● **What you have to do**
Return exactly the span of lines in the following data that opens with the line containing "Viewport: 1568px width, 2359px height." and closes with the line containing "The image size is (1920, 1440).". Include nothing else.

● **Data**

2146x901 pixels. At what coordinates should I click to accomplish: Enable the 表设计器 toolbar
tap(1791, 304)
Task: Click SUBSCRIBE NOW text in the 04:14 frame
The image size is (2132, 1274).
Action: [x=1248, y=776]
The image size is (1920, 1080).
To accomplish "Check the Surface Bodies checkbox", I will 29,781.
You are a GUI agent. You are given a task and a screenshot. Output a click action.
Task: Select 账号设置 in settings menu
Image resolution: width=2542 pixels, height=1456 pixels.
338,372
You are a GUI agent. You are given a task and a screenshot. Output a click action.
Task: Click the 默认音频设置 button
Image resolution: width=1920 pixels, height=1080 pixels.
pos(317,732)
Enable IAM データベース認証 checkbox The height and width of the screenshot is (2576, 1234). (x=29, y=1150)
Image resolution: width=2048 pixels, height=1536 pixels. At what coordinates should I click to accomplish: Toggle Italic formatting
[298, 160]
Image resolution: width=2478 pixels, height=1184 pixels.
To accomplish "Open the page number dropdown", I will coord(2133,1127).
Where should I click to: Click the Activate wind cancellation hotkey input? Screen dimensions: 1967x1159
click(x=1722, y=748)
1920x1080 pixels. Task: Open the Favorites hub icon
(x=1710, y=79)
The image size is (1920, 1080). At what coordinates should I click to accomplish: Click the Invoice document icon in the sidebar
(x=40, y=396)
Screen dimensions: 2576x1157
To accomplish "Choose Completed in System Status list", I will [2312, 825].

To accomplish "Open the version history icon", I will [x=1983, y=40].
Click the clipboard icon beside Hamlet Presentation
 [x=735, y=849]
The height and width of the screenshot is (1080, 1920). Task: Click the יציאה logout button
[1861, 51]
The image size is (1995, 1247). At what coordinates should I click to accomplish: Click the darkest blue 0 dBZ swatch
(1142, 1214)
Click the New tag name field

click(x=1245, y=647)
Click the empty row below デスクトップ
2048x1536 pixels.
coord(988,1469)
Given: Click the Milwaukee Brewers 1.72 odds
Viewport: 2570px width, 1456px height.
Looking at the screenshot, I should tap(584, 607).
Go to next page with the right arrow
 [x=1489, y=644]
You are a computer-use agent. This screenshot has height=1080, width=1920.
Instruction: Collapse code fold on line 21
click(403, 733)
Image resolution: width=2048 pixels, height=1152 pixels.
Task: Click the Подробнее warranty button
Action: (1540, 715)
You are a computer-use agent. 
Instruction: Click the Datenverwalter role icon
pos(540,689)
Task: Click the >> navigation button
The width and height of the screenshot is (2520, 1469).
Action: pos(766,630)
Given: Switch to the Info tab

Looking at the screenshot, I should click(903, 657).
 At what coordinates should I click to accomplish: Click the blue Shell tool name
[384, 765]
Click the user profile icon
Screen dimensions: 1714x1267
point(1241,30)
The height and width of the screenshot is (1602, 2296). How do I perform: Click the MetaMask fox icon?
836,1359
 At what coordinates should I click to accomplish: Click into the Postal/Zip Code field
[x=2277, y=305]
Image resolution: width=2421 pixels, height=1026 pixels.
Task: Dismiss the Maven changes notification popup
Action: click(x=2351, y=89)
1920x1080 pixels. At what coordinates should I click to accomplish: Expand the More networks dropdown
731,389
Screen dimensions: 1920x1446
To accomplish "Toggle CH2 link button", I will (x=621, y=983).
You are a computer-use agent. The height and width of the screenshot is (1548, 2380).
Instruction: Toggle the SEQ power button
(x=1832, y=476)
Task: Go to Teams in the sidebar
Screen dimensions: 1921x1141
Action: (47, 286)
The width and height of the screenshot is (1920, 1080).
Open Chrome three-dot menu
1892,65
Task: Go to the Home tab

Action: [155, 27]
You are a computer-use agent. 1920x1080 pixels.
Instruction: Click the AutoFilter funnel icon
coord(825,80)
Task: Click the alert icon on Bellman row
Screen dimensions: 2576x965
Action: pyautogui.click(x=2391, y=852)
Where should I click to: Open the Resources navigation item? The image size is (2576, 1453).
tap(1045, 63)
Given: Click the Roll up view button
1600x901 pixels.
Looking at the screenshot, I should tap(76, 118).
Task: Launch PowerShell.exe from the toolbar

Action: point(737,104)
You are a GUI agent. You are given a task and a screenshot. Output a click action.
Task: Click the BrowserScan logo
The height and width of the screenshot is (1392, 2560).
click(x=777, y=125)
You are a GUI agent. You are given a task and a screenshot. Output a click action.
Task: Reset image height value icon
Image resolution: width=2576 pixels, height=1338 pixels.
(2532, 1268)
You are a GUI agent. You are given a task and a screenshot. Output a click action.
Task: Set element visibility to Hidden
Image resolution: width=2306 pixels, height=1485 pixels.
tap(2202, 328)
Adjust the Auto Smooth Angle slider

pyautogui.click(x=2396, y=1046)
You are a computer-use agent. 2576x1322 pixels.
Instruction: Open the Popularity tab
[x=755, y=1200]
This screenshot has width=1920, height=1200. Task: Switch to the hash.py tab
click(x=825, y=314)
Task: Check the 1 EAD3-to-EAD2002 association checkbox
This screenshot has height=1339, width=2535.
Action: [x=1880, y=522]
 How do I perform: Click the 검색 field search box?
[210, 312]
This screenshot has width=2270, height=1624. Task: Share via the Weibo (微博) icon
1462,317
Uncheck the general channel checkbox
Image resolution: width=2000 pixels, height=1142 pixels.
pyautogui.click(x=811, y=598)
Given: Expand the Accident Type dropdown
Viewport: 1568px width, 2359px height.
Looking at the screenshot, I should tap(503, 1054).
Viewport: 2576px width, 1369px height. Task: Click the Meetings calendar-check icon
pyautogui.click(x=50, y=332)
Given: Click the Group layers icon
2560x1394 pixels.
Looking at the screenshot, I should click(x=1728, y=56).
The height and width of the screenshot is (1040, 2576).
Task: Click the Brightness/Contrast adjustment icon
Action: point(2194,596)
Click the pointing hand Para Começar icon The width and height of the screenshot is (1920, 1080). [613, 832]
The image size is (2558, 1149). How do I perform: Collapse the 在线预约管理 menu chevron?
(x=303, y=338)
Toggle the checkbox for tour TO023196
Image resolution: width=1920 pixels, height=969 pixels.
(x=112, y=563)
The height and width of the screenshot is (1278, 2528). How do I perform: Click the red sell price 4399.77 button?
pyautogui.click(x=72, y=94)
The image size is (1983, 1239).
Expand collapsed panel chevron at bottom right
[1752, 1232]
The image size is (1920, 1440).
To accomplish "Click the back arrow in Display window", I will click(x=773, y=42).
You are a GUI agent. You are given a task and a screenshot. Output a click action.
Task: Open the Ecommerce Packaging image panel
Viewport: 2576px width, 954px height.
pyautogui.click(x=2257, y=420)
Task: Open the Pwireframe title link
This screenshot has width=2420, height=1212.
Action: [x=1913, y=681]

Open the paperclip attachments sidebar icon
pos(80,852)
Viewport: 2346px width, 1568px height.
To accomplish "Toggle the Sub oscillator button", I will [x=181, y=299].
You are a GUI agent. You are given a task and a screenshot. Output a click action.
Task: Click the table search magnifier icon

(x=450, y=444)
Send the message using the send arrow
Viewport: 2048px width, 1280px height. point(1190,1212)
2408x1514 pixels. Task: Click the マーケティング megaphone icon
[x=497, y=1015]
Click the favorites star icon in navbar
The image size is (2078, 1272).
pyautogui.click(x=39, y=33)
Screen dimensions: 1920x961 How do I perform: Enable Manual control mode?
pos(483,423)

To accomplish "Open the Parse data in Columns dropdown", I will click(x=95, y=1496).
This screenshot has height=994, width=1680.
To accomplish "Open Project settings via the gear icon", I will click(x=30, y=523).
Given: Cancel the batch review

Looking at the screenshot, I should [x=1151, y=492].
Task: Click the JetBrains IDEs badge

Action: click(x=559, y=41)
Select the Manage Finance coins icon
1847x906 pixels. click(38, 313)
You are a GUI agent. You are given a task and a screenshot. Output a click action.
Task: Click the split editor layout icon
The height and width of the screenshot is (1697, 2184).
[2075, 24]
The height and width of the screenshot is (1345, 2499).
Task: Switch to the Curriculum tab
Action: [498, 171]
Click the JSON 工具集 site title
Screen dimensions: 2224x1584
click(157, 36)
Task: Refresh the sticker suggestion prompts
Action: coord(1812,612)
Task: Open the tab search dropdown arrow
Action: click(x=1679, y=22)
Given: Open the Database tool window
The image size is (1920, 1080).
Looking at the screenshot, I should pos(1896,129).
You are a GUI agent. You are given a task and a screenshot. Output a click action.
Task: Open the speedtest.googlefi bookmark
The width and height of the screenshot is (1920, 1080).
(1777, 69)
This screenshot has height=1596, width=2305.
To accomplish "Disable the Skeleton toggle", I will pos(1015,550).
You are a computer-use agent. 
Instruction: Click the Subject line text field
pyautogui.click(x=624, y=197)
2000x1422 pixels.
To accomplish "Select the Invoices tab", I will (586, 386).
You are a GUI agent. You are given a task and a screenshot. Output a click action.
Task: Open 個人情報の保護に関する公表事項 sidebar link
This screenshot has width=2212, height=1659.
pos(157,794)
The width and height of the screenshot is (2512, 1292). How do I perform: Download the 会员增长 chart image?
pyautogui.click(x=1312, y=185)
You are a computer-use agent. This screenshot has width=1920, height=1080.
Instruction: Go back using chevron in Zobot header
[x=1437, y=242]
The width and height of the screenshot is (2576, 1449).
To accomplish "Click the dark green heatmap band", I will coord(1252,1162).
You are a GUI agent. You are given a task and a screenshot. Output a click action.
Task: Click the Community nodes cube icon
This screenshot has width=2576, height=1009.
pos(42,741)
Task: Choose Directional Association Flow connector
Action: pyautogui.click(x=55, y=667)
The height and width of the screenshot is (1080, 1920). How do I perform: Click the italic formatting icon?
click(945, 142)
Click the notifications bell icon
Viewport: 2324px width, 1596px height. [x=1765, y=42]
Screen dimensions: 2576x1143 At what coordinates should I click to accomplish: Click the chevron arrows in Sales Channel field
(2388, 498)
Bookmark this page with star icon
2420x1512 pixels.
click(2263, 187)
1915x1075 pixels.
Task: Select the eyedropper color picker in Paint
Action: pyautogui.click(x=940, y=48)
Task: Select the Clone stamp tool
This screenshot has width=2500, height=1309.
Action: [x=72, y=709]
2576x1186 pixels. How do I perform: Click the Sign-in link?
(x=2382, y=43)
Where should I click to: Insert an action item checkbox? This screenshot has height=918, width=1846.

● **Answer for the task**
Viewport: 1568px width, 2359px height.
Looking at the screenshot, I should tap(503, 1054).
Viewport: 2576px width, 1369px height. Task: Click the Meetings calendar-check icon
pyautogui.click(x=50, y=332)
Given: Click the Group layers icon
2560x1394 pixels.
Looking at the screenshot, I should click(x=1728, y=56).
The height and width of the screenshot is (1040, 2576).
Task: Click the Brightness/Contrast adjustment icon
Action: point(2194,596)
Click the pointing hand Para Começar icon The width and height of the screenshot is (1920, 1080). [613, 832]
The image size is (2558, 1149). How do I perform: Collapse the 在线预约管理 menu chevron?
(x=303, y=338)
Toggle the checkbox for tour TO023196
Image resolution: width=1920 pixels, height=969 pixels.
(x=112, y=563)
The height and width of the screenshot is (1278, 2528). How do I perform: Click the red sell price 4399.77 button?
pyautogui.click(x=72, y=94)
The image size is (1983, 1239).
Expand collapsed panel chevron at bottom right
[1752, 1232]
The image size is (1920, 1440).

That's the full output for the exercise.